▶ **Task**:
Reproduce exactly, with no other output, every line of the data below from the line containing "Image resolution: width=189" to the end, inclusive.

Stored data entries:
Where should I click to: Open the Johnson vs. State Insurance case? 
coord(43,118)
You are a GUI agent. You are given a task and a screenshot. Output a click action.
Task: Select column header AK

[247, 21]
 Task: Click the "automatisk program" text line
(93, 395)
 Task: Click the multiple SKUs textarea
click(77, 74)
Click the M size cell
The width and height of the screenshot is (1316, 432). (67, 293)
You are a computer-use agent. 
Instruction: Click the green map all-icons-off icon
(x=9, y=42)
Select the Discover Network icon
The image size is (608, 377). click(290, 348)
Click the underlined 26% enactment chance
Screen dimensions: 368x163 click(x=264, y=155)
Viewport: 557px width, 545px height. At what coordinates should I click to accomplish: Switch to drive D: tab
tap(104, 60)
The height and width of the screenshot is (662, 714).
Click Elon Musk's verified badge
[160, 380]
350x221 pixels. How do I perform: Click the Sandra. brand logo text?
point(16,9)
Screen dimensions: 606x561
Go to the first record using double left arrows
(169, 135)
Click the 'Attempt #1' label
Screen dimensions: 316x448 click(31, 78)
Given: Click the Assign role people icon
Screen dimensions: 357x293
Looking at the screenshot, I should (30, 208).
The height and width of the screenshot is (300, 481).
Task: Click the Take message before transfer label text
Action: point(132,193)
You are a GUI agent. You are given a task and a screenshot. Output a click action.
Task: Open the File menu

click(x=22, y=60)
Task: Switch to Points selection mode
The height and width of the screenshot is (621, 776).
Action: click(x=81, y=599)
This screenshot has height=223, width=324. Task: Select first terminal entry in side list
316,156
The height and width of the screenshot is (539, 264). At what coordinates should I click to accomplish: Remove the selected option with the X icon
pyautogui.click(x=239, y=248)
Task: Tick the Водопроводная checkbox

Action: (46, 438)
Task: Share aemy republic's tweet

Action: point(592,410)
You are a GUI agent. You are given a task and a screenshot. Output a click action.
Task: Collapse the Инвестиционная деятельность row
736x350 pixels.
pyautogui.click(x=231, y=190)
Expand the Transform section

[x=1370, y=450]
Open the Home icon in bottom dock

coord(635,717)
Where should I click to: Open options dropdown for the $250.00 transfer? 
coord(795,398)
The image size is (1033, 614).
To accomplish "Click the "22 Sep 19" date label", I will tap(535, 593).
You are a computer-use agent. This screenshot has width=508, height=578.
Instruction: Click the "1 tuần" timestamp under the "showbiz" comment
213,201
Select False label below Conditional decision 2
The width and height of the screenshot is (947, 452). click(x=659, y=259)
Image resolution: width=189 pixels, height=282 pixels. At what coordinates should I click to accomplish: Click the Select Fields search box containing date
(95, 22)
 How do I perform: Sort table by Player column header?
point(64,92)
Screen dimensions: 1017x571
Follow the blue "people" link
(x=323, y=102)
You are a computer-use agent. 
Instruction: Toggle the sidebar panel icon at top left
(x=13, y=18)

▶ **Result for this task**:
Image resolution: width=189 pixels, height=282 pixels. At what coordinates should I click to accomplish: Click the Select Fields search box containing date
(95, 22)
 How do I perform: Sort table by Player column header?
point(64,92)
Screen dimensions: 1017x571
Follow the blue "people" link
(x=323, y=102)
You are a computer-use agent. 
Instruction: Toggle the sidebar panel icon at top left
(x=13, y=18)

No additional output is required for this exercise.